Böhse Onkelz chronology
| Wir ham' noch lange nicht genug (1991) | Heilige Lieder (1992) | Weiß (1993) |

= Heilige Lieder =

Single cover

Heilige Lieder is the ninth studio album by German rock band Böhse Onkelz, released 1992 through Bellaphon Records.

==Critical reception==

In 2005, the album was ranked number 360 in Rock Hard magazine's book The 500 Greatest Rock & Metal Albums of All Time.

Professional ratings
Review scores
| Source | Rating |
| Rock Hard | 8.5/10 |

==Track listing==

| No. | Title | Length |
|---|---|---|
| 1. | "Intro Oratorium" | 1:31 |
| 2. | "Heilige Lieder" | 4:44 |
| 3. | "Buch der Erinnerung" | 4:37 |
| 4. | "Nenn' mich wie du willst" | 4:22 |
| 5. | "Ich bin in dir" | 3:51 |
| 6. | "Scheißegal" | 2:36 |
| 7. | "Diese Lieder" | 5:11 |
| 8. | "Gestern war heute noch morgen" | 3:49 |
| 9. | "Schließe deine Augen (und sag mir was du siehst)" | 5:28 |
| 10. | "Gehasst, verdammt, vergöttert" | 3:06 |
| 11. | "Ein langer Weg" | 4:20 |
| 12. | "Noreia" | 3:24 |
| 13. | "Der Schrei nach Freiheit" | 3:45 |
| 14. | "Angst ist nur ein Gefühl" | 4:38 |
| 15. | "Wir schreiben Geschichte" | 4:01 |

==Track notes==
==="Scheißegal"===
The song deals with what is actually legal and what is illegal to do in today's society with regard to other people's reactions toward your actions.
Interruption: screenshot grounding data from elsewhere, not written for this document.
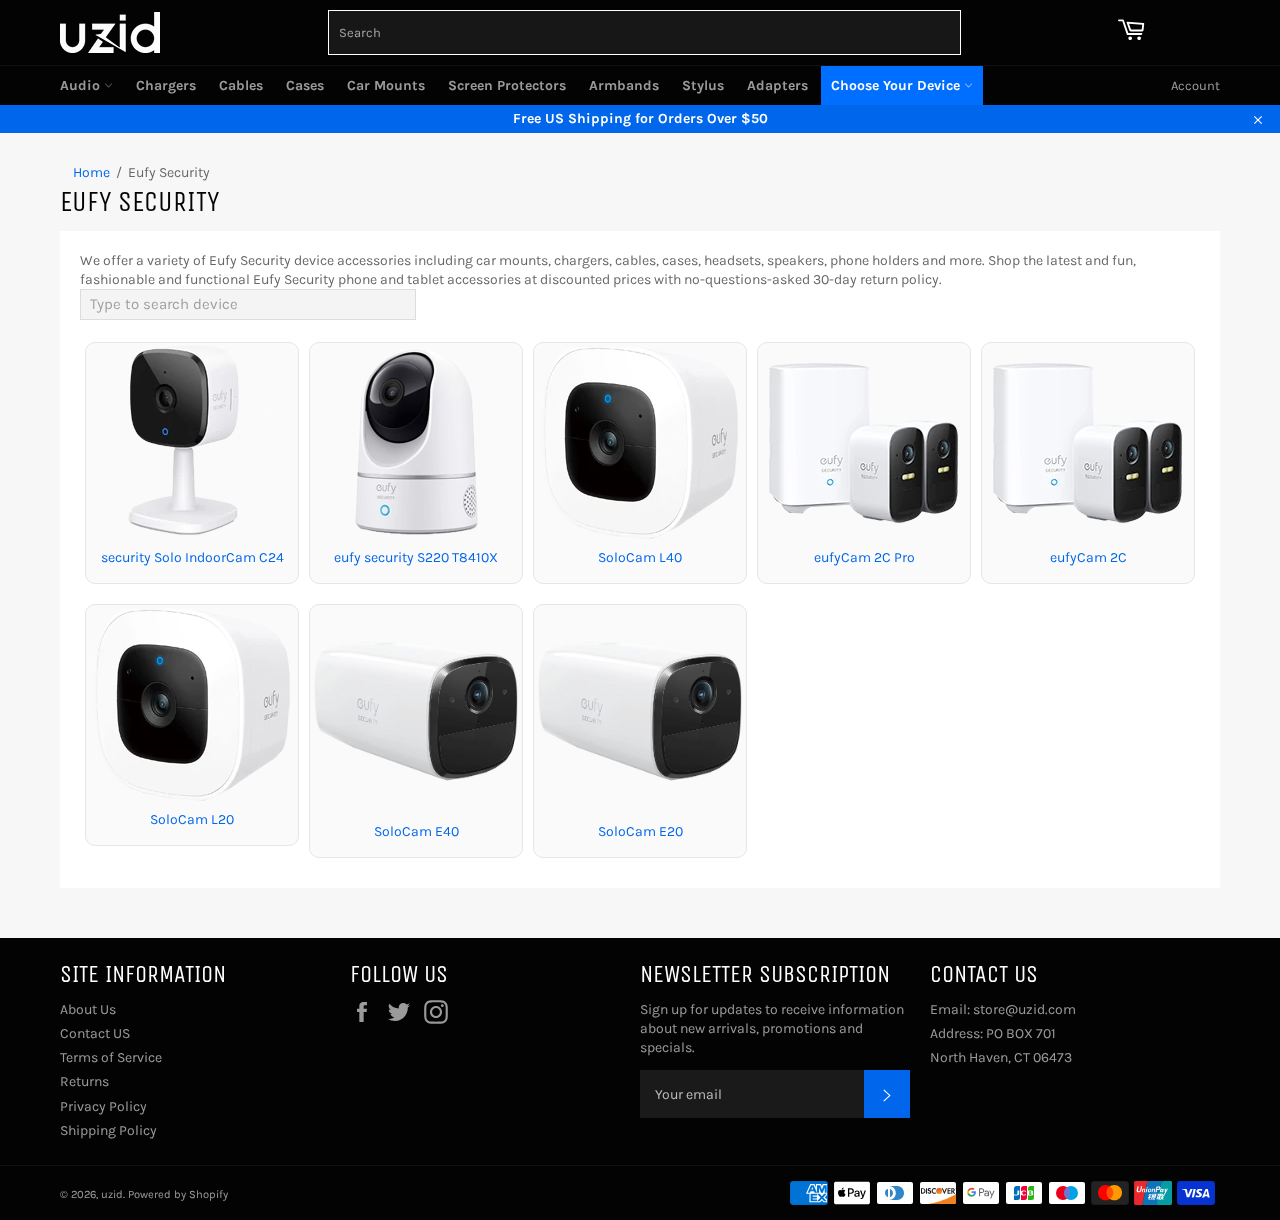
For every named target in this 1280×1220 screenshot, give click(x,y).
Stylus (703, 85)
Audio (82, 85)
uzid (112, 1194)
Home (91, 172)
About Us (88, 1009)
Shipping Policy (108, 1130)
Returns (84, 1081)
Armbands (624, 85)
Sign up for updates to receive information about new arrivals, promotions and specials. (772, 1029)
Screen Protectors (507, 85)
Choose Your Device (897, 85)
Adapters (777, 85)
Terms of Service (111, 1057)
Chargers (166, 85)
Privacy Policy (103, 1106)
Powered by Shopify (178, 1194)
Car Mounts (386, 85)
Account (1195, 85)
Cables (241, 85)
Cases (305, 85)
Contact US (95, 1033)
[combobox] (644, 32)
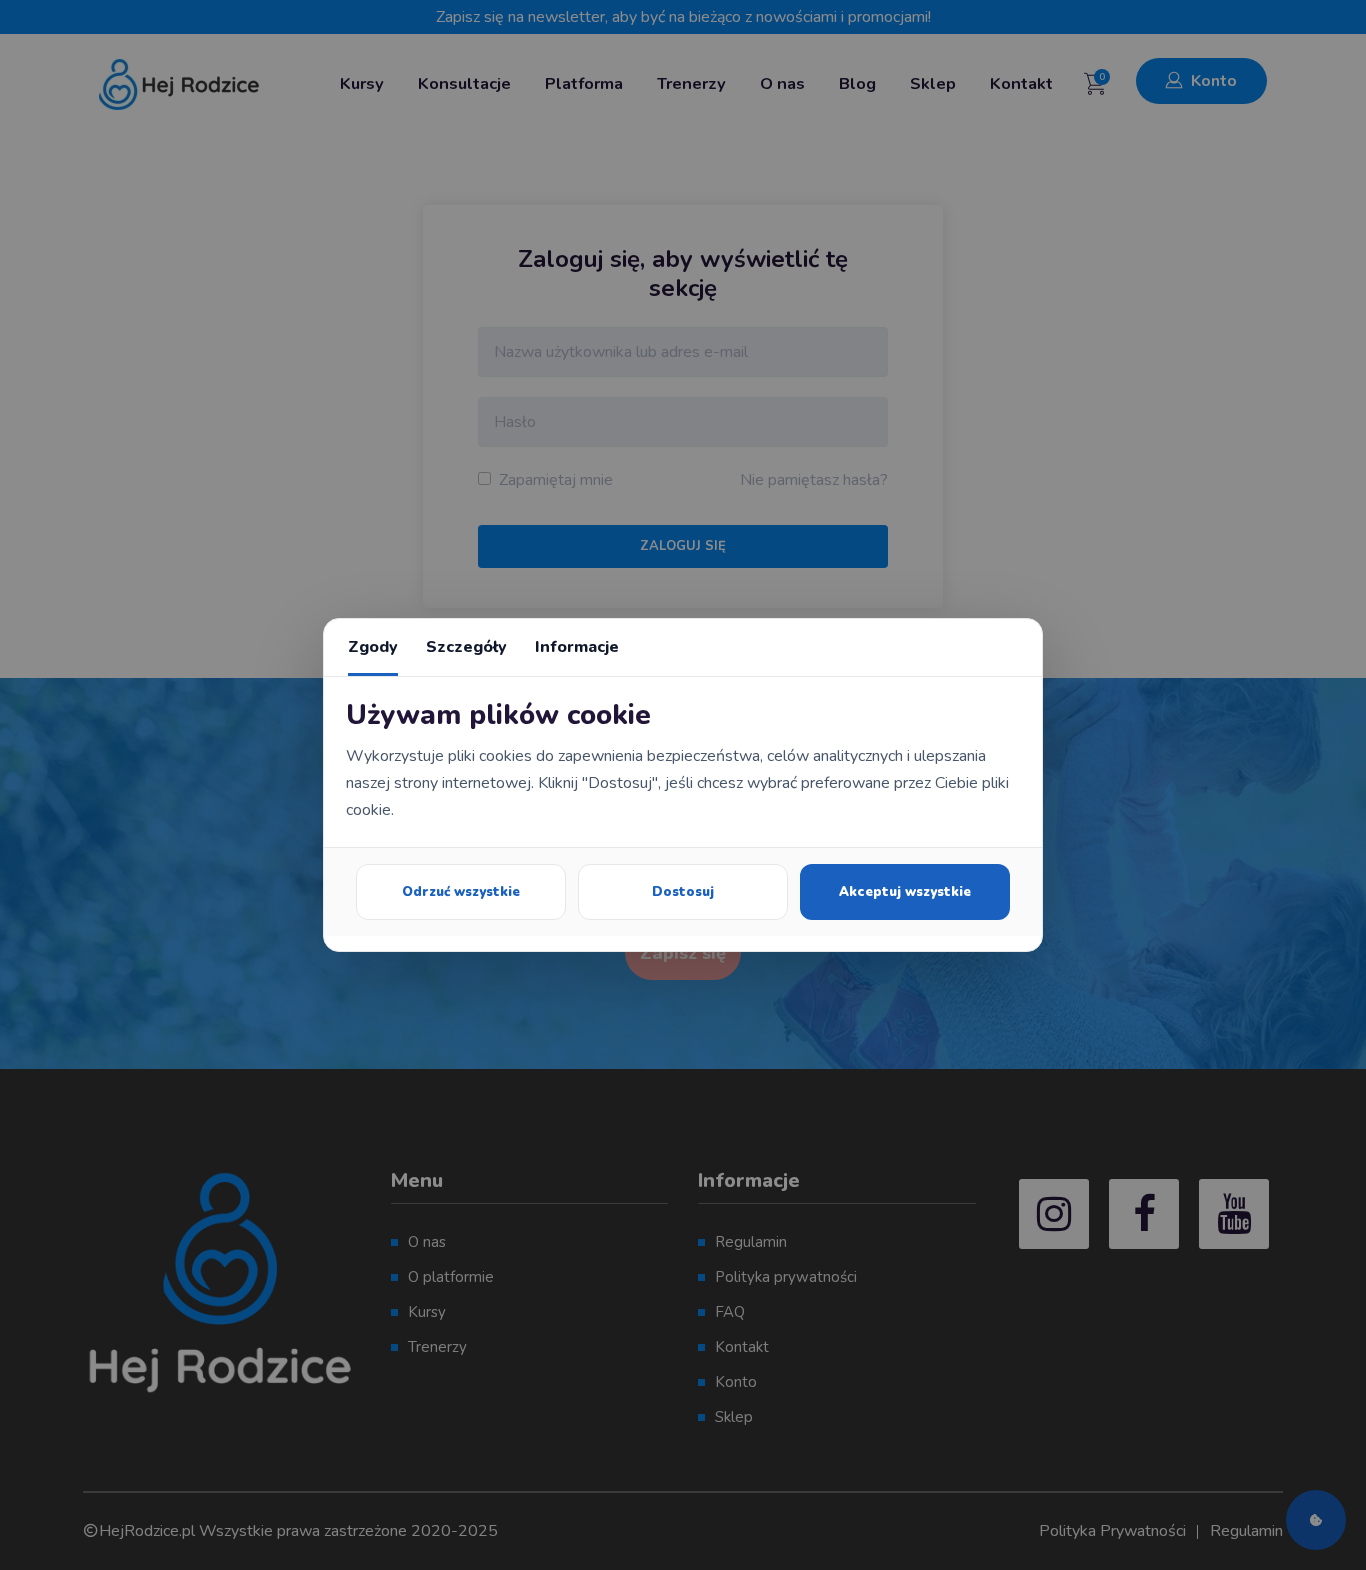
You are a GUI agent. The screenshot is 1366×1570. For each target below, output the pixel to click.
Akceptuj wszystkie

Scheißegal, meaning something like I don't give a shit, sung by the band deals with the fact that today you are bound to certain behaviours in our society and that you have to act in such way you can be accepted as a member of it. The band tries to tell the audience that they do not care about what people think about their actions and that this behaviour is not right.

==Charts==

| Chart (1992) | Peak position |
|---|---|
| Austrian Albums (Ö3 Austria) | 7 |
| German Albums (Offizielle Top 100) | 5 |

==Certifications==

| Region | Certification | Certified units/sales |
| Germany (BVMI) | Gold | 250,000^{^} |
^{^} Shipments figures based on certification alone.